Things to do
• 1. In the review of Station Eleven, what share of the world's human population does the "Georgia Flu" kill?
• 2. List every thing the review of Station Eleven says no longer exists after the collapse of civilization.

Station Eleven

Station Eleven October 14, 2015

Last year, John Wilson of Books & Culture praised Emily St. John Mandel’s post-apocalyptic novel Station Eleven. Over the years, B&C has placed several splendid novels on my radar screen, including Mischa Berlinski’s Fieldwork (Berlinski’s second novel will appear this coming March).

Station ElevenStation Eleven did not disappoint. Mandel’s is an artfully crafted narrative, weaving together several stories that finally cohere by the end of the book.

The “Georgia Flu” wipes out human civilization, killing 99.9% of the world’s human population, leaving behind small, scattered settlements and a small number of “ferals.” No electricity, no internet, no antibiotics, no plane or car travel. Life quickly becomes far more nasty, brutish, and short.

Station Eleven narrates the post-collapse lives of several individuals, including Kirsten Raymonde, who belongs to the Traveling Symphony, a band of musicians and thespians who perform Shakespeare and fend off bandits.

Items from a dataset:
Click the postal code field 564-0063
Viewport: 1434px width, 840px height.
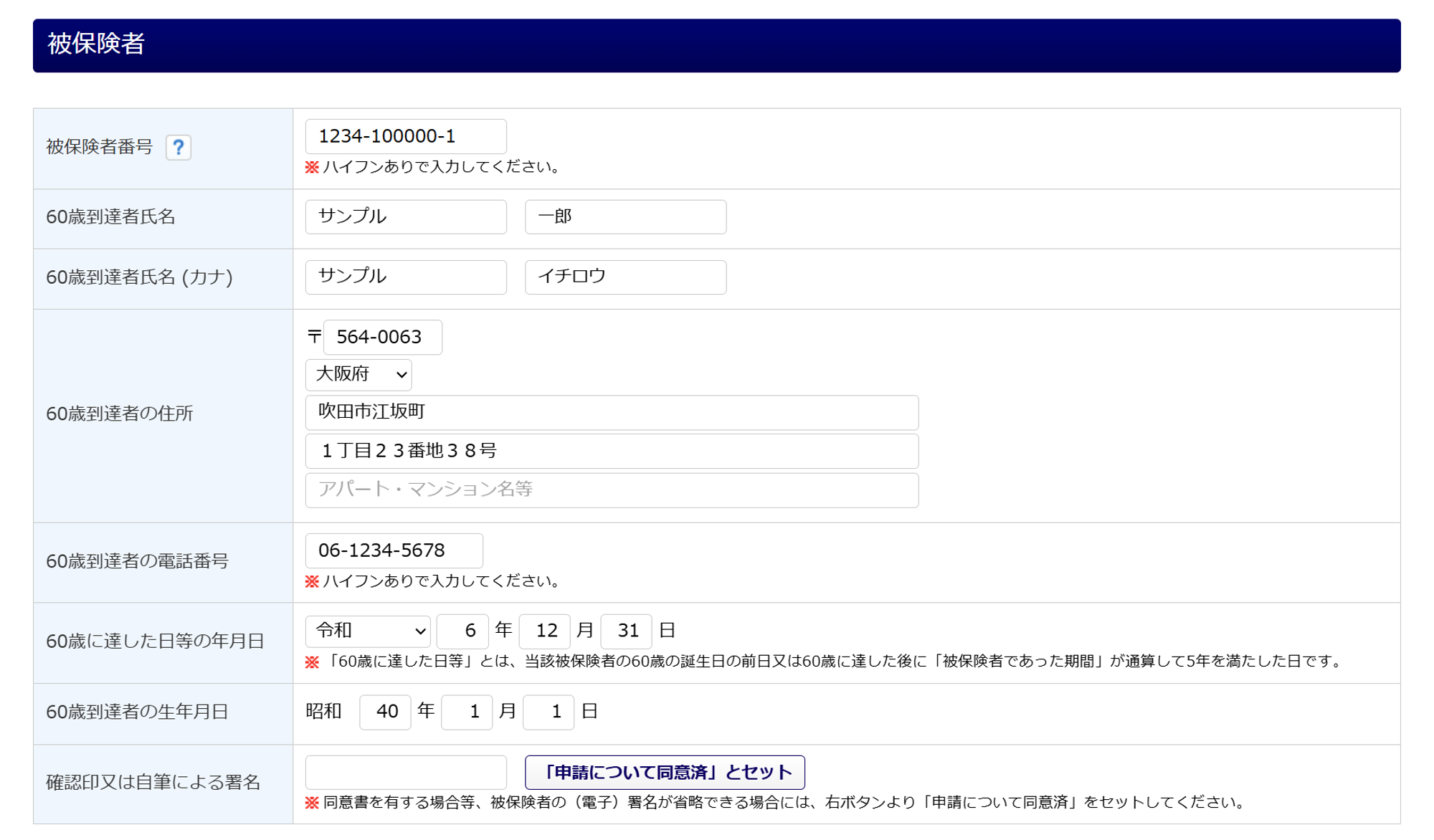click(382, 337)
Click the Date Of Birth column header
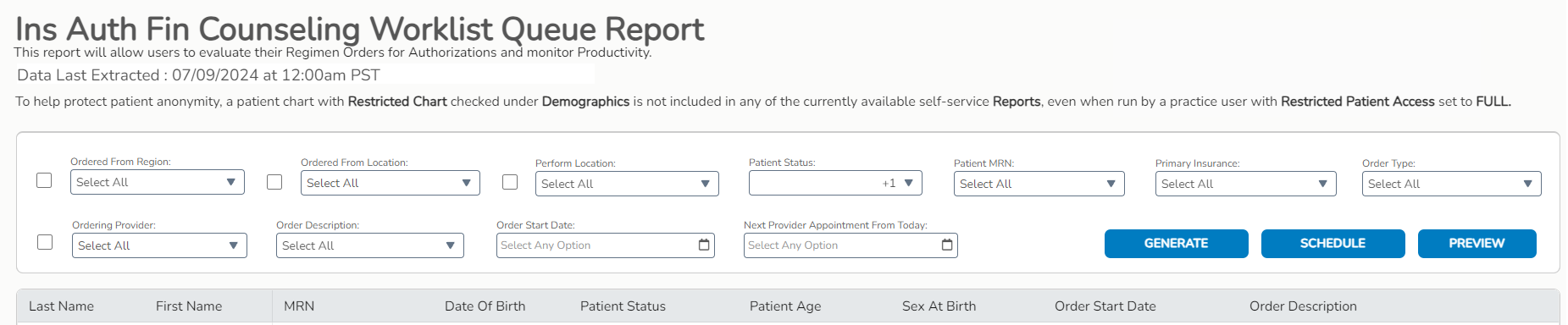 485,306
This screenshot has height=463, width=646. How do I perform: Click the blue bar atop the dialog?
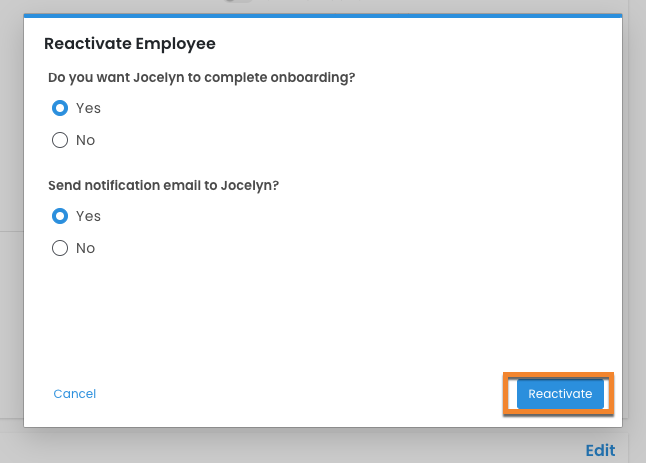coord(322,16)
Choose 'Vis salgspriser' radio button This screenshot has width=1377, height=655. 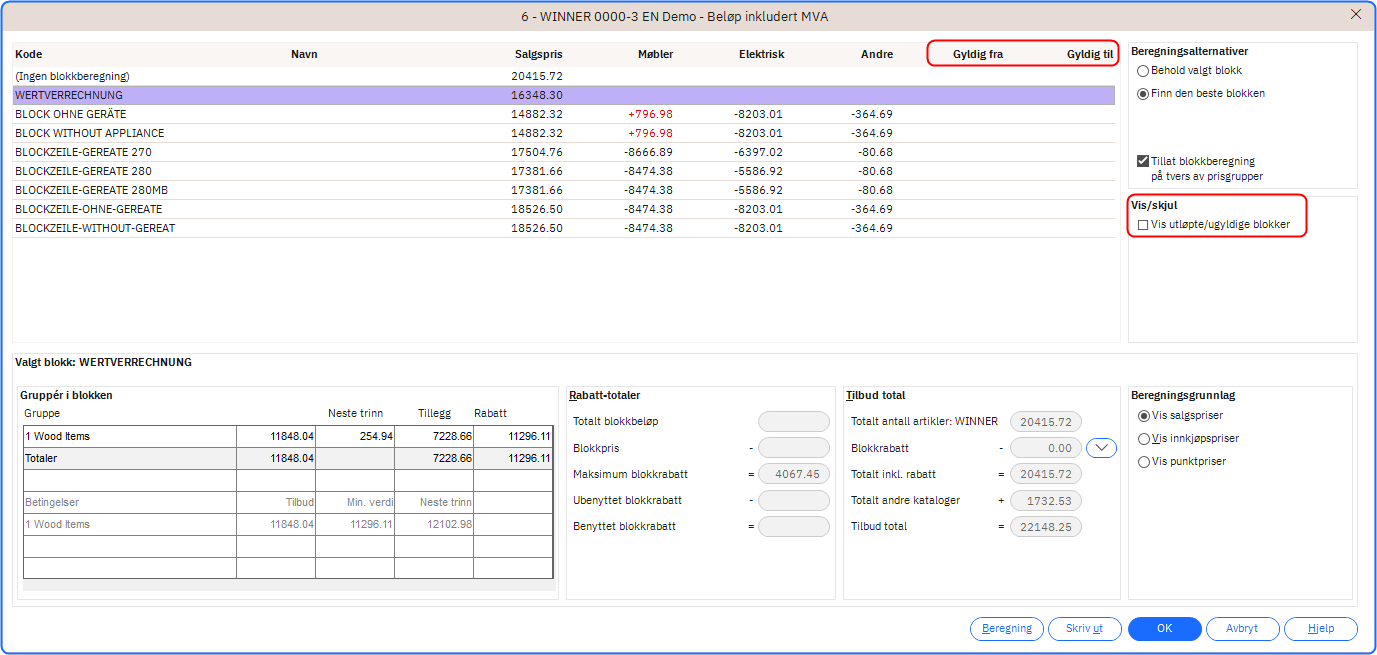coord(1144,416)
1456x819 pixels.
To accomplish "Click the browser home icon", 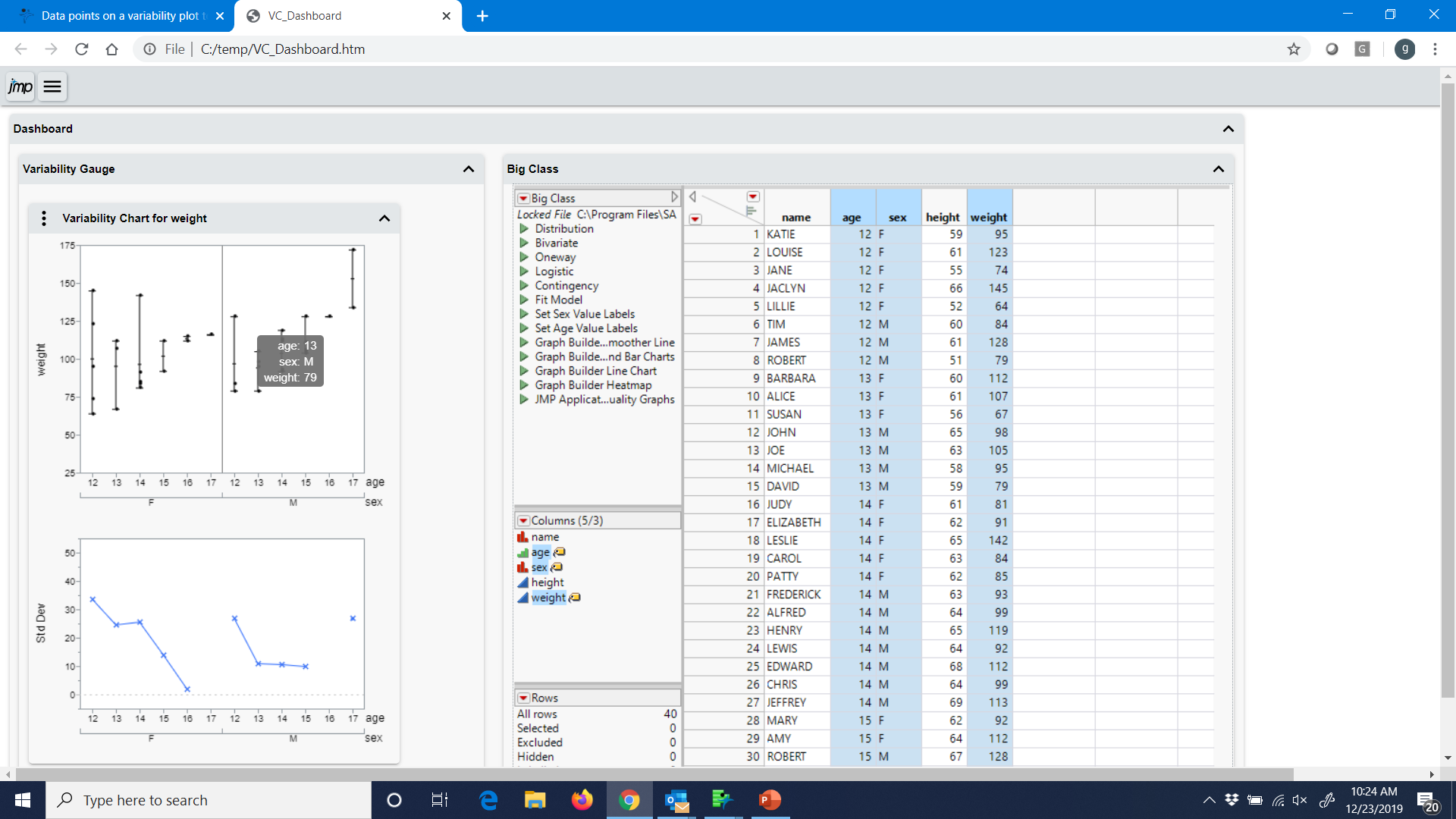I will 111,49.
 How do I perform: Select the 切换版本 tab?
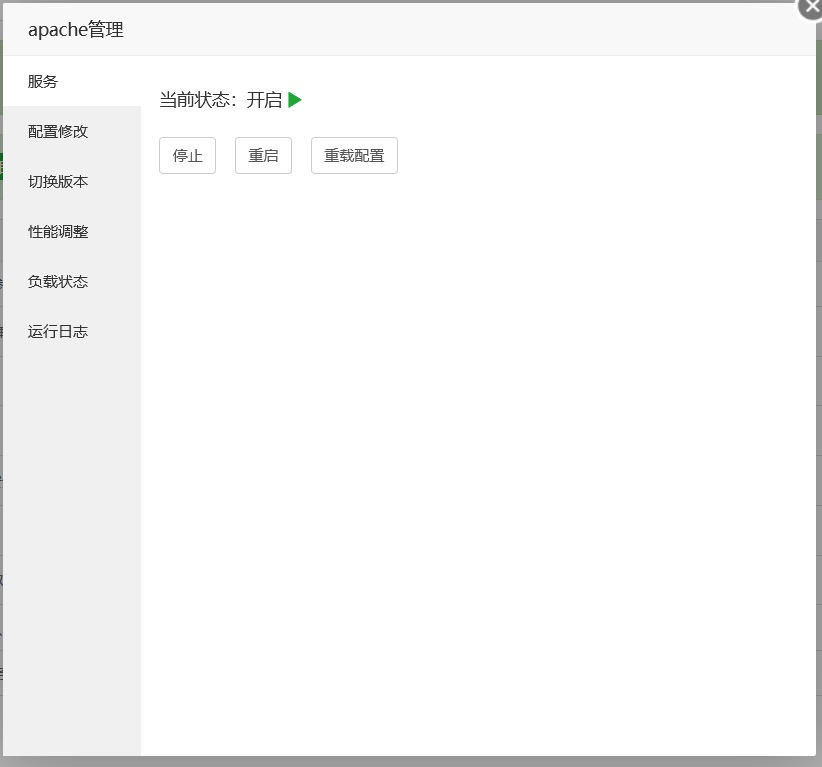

Task-by-task outputs
• 1. 99.9%

• 2. Electricity, the internet, antibiotics, and plane or car travel.